Stored records
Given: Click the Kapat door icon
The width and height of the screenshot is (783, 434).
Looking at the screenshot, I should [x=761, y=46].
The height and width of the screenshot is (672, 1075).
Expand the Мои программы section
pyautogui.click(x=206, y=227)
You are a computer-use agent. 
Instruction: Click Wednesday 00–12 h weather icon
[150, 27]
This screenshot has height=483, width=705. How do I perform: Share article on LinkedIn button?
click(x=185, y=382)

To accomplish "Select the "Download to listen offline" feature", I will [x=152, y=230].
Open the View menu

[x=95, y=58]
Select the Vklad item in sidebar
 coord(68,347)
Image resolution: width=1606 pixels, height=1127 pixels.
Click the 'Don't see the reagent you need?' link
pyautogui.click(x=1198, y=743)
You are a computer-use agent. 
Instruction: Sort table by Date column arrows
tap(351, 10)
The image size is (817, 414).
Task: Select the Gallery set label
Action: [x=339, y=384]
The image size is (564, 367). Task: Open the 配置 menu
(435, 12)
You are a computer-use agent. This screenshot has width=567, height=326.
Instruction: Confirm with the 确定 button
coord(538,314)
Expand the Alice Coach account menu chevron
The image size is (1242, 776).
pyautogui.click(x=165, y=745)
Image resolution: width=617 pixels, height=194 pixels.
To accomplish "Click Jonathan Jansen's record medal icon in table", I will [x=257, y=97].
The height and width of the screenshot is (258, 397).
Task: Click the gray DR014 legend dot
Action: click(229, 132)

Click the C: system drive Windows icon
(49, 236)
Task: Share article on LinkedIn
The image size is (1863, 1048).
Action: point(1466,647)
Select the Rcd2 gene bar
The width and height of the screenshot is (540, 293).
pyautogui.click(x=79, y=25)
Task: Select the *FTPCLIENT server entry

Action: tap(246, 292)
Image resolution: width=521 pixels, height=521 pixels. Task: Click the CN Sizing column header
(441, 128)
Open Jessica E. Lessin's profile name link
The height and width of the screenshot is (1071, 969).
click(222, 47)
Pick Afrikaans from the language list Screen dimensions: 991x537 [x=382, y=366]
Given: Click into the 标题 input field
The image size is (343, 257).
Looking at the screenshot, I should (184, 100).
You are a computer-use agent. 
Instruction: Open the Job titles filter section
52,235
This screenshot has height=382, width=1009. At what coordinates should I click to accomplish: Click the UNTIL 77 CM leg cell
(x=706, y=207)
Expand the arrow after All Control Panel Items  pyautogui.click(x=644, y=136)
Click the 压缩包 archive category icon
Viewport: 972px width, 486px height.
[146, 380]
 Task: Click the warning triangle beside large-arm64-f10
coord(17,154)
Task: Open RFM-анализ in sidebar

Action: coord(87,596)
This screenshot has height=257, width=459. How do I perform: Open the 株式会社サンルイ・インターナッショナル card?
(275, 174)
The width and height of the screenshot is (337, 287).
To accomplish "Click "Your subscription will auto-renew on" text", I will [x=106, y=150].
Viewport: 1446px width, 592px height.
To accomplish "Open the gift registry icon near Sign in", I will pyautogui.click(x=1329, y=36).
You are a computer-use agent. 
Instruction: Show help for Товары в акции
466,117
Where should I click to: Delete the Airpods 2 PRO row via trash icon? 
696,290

■ TASK TO COMPLETE ■
Check each line above for the string "Given" and copy every line that has it.

■ RESULT FOR THIS EXERCISE ■
Given: Click the Kapat door icon
Given: Click into the 标题 input field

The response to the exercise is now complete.